I have the following code:
CURL *curl;
void http_init()
{
curl = curl_easy_init();
if (!curl) return -1;
}
void http_send_message(char *msg_out, char **msg_in)
{
CURLcode res;
curl_easy_setopt(curl, CURLOPT_URL, "http://192.168.1.133:8080/tawtaw");
curl_easy_setopt(curl, CURLOPT_USERNAME, "tawtaw");
curl_easy_setopt(curl, CURLOPT_PASSWORD, "tawtaw");
curl_easy_setopt(curl, CURLOPT_HTTPAUTH, CURLAUTH_BASIC|CURLAUTH_DIGEST);
.
.
.
curl_easy_reset(curl);
}
void http_exit()
{
curl_easy_cleanup(curl);
}
int main()
{
char *msgin=NULL;
http_init();
http_send_message("message number 1", &msg_in);
free(msgin);msgin=NULL;
http_send_message("message number 2", &msg_in);
free(msgin);msgin=NULL;
http_exit();
}
If I call
curl_easy_setopt(curl, CURLOPT_URL, "http://192.168.1.133:8080/tawtaw");
and then
curl_easy_reset(curl)
and then
curl_easy_setopt(curl, CURLOPT_URL, "http://192.168.1.133:8080/tawtaw");
again, does the allocated memory in the first curl_easy_setopt
get freed by curl_easy_reset(curl)
or by the second call of curl_easy_setopt
?
Or the memory is not freed and there is a memory leak?

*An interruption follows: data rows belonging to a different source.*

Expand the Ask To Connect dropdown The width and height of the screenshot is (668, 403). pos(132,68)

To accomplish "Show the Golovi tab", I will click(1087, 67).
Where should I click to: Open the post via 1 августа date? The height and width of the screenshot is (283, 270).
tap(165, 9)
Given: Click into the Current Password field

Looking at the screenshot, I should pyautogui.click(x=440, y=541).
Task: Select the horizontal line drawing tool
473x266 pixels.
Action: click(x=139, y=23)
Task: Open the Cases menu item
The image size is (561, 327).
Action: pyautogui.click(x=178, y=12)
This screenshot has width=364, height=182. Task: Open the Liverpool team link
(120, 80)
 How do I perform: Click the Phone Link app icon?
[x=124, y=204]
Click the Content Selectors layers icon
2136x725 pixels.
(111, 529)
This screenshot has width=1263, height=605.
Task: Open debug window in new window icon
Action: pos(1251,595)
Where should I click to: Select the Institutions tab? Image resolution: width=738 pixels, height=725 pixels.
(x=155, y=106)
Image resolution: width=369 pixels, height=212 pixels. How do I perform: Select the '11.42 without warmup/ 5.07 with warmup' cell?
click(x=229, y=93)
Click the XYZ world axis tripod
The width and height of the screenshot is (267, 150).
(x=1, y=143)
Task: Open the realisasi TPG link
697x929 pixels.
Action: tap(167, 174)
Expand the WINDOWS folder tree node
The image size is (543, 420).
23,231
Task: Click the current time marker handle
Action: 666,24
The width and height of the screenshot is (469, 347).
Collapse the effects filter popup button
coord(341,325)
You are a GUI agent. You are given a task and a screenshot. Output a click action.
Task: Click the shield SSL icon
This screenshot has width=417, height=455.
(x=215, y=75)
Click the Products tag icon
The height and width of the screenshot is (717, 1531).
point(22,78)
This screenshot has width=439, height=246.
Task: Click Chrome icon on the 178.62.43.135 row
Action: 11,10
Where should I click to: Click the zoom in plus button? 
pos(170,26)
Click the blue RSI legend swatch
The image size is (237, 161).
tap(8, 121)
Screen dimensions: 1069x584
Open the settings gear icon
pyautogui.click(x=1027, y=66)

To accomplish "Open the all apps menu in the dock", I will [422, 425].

Does the allocated memory in the first
curl_easy_setopt()
get freed bycurl_easy_reset(curl)
or by the second call tocurl_easy_setopt()
?
The thing is that:
It's an implementation detail.
Arising from the preceding fact, it does not/should not matter. Either one is true, proper memory management is possible in both cases.